▶ **WHAT IS ASKED**: Reproduce the records word for word, starting at the line containing "Task: Select the" and ending at the line containing "(x=425, y=160)". Leave out the pictures.

▶ **INFORMATION SUPPLIED**:
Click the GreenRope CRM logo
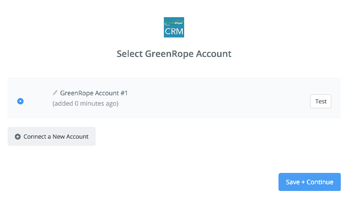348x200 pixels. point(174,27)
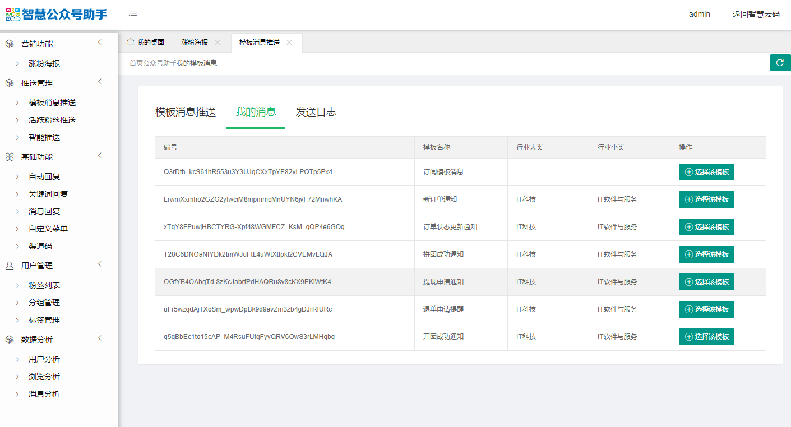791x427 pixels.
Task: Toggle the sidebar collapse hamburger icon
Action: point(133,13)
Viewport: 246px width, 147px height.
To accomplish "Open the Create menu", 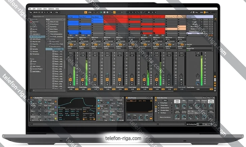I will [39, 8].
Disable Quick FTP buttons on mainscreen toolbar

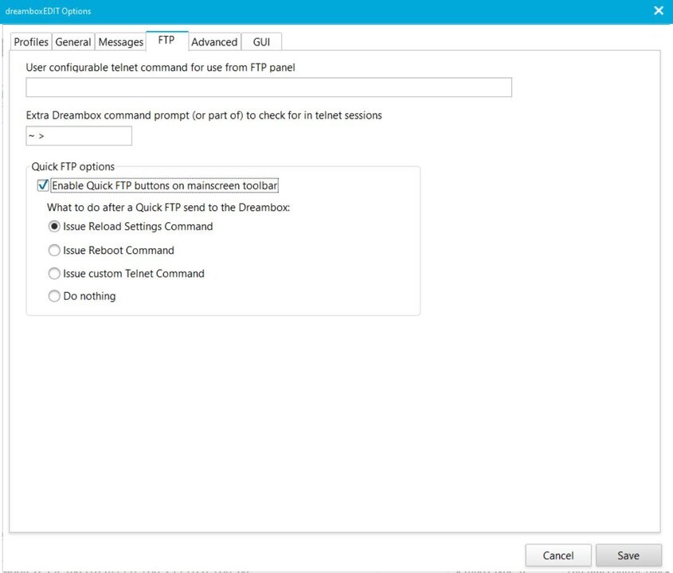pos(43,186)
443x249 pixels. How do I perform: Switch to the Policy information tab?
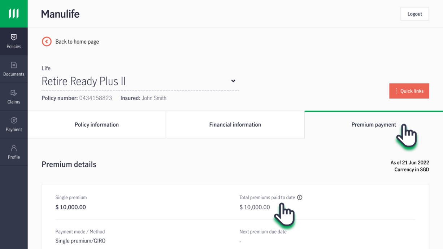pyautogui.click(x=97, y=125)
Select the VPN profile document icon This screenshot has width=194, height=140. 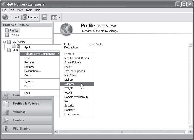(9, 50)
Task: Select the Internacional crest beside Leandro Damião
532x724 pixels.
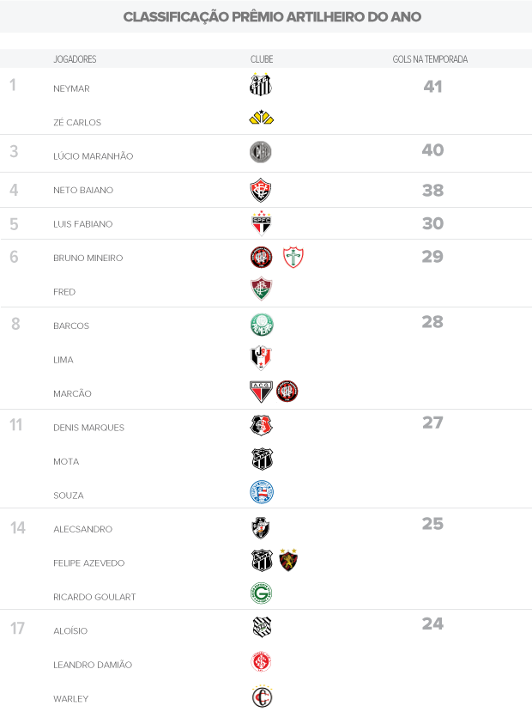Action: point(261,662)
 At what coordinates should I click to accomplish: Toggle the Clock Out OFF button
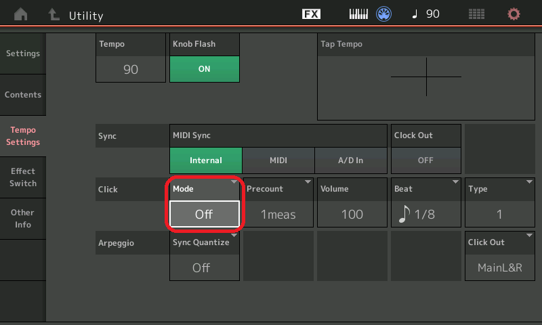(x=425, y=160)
* * *
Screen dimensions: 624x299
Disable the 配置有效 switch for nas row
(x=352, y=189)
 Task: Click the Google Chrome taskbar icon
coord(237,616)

▶ **EXERCISE SOLUTION**:
Task: Select the Internacional crest beside Leandro Damião
532x724 pixels.
Action: point(261,662)
 At what coordinates should I click to accomplish: Toggle the Clock Out OFF button
(x=425, y=160)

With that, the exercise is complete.